Dr. Devereaux: Although trials can indicate a signal, they can’t explain with certainty the pathway through which the outcome occurred. For example, we know that beta-blockers prevent MI, but we don’t know how. What’s most impressive about the stroke issue is the consistency across all the perioperative beta-blocker trials: every one shows a direction of excess stroke with beta-blockers.
Question from the audience: The patient groups studied in DECREASE and POISE were different. DECREASE studied a very high-risk vascular surgery group with known coronary artery disease on the basis of echocardiography. POISE included patients undergoing emergency surgery and patients with sepsis. Can you describe the outcomes in POISE solely among the patients who underwent elective vascular surgery, similar to the patients studied in DECREASE?
Dr. Devereaux: In terms of the benefit to bisoprolol in very high-risk patients in DECREASE, remember that it was a study of 112 patients. That’s far too small a trial to establish safety or efficacy. The benefit of perioperative beta-blockade in preventing MI is unequivocal because it’s consistent across all trials. But the real issue is, was it safe?

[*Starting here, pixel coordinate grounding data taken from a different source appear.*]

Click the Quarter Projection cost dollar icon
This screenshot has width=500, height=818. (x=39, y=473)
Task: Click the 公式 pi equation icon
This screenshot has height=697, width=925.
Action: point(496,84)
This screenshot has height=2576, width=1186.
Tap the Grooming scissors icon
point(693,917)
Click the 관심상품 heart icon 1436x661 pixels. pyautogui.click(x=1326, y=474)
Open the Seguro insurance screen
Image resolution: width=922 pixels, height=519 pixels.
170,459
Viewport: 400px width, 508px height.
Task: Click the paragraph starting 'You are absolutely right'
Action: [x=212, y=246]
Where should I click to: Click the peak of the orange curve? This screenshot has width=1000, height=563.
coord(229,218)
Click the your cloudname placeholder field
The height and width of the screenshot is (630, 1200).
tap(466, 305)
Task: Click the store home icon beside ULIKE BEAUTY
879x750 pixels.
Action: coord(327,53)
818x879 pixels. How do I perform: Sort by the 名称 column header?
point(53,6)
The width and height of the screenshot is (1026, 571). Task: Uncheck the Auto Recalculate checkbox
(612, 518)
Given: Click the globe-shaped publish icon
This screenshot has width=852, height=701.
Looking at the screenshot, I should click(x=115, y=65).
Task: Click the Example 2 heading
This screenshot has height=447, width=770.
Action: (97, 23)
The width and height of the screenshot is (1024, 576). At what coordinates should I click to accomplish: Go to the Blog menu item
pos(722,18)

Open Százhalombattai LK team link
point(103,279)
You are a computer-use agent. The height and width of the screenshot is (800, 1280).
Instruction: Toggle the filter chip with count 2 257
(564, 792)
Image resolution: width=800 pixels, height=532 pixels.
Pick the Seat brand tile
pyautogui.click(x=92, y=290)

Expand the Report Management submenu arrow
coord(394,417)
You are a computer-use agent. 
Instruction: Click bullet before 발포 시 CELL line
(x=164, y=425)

Interestingly, in POISE, the groups at highest risk looked like they benefited the least, not the most. The notion of targeting high-risk people is not supported by POISE; if anything, the POISE results went in the direction of harm with beta-blockade in high-risk patients. That being said, the P value for interaction is not statistically significant, but it’s heading in the direction of harm. So I wouldn’t take comfort in believing that if we simply target high-risk patients, beta-blockers become safe.
Question from the audience: I believe that the seven or eight studies that showed higher stroke rates with beta-blockers all gave beta-blockade within 24 hours of surgery. Only in DECREASE was it given days and weeks in advance of surgery. Can you comment?
Dr. Poldermans: There’s clearly a relation between the time of beta-blocker initiation and the incidence of stroke. If you look at the randomized trials, you see an increased incidence of stroke in patients in whom beta-blockers are started just prior to surgery but not in patients who are on chronic beta-blockers. In our case-control study,18 we screened more than 185,000 patients for stroke and could not detect an increased incidence of stroke in those on chronic beta-blocker therapy. So stroke indeed has something to do with starting beta-blockers just before surgery.
Dr. Devereaux: In DECREASE IV, bisoprolol was started up to 1 month before surgery, yet there were 4 strokes in the bisoprolol group versus 3 in the control group.17
Dr. Poldermans: Yes, but that difference is not statistically meaningful.